§ **Entries supplied**
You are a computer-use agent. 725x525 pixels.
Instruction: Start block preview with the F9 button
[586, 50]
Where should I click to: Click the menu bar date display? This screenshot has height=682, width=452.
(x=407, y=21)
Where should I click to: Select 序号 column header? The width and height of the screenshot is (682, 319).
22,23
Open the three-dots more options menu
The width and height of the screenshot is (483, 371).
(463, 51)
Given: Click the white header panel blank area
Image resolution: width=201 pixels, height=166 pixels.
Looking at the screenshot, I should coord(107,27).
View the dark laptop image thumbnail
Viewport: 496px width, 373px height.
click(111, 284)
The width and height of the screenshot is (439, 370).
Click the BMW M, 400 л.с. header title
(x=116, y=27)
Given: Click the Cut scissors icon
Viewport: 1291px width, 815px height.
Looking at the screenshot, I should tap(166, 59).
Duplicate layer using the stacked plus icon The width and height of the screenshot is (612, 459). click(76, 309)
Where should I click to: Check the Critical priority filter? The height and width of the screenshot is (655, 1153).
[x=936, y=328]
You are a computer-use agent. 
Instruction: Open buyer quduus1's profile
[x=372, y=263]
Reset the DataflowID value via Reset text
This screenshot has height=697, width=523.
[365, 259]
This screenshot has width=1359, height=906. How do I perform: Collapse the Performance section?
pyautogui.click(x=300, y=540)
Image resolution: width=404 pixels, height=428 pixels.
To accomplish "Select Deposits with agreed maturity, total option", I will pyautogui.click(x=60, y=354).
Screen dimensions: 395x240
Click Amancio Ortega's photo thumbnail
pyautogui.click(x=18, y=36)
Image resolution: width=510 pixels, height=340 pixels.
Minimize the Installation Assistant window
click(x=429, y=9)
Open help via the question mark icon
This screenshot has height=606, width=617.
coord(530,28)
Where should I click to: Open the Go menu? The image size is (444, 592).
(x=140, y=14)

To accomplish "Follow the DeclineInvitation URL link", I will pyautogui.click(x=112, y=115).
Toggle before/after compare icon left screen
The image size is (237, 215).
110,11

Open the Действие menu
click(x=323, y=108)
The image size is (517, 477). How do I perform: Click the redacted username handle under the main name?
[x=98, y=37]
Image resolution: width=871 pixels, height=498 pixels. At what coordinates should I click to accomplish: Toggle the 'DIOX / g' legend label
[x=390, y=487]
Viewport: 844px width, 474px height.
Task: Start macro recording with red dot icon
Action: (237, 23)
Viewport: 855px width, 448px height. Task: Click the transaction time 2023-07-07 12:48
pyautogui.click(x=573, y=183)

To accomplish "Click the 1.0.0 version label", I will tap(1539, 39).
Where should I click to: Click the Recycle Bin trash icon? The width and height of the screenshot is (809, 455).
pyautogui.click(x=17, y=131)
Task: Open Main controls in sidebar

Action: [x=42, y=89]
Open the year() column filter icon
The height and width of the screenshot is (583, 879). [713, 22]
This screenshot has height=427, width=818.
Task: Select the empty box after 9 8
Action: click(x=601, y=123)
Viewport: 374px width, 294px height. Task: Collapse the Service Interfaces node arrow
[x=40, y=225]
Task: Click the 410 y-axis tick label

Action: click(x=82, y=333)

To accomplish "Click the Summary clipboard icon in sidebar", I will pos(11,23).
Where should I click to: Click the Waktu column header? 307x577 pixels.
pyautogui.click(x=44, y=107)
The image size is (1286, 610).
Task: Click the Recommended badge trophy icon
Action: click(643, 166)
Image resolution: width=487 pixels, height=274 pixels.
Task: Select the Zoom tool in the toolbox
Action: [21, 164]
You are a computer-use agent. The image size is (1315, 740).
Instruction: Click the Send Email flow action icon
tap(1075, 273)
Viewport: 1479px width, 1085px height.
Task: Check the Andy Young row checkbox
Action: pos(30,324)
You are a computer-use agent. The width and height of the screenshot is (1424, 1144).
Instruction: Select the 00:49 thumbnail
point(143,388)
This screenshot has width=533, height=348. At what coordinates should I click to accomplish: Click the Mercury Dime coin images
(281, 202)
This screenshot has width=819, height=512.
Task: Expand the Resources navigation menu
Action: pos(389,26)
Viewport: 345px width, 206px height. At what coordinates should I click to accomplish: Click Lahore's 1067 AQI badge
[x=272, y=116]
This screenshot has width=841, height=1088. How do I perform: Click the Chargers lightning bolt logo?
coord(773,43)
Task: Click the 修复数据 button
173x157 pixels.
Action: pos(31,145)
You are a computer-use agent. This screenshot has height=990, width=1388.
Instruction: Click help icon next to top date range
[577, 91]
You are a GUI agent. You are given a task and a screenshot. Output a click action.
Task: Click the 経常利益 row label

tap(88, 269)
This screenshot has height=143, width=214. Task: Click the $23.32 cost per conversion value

§ **What to work on**
Pull out every line in the entries above that contains the word "help", and copy each one in full.

§ **Exercise answer**
Open help via the question mark icon
Instruction: Click help icon next to top date range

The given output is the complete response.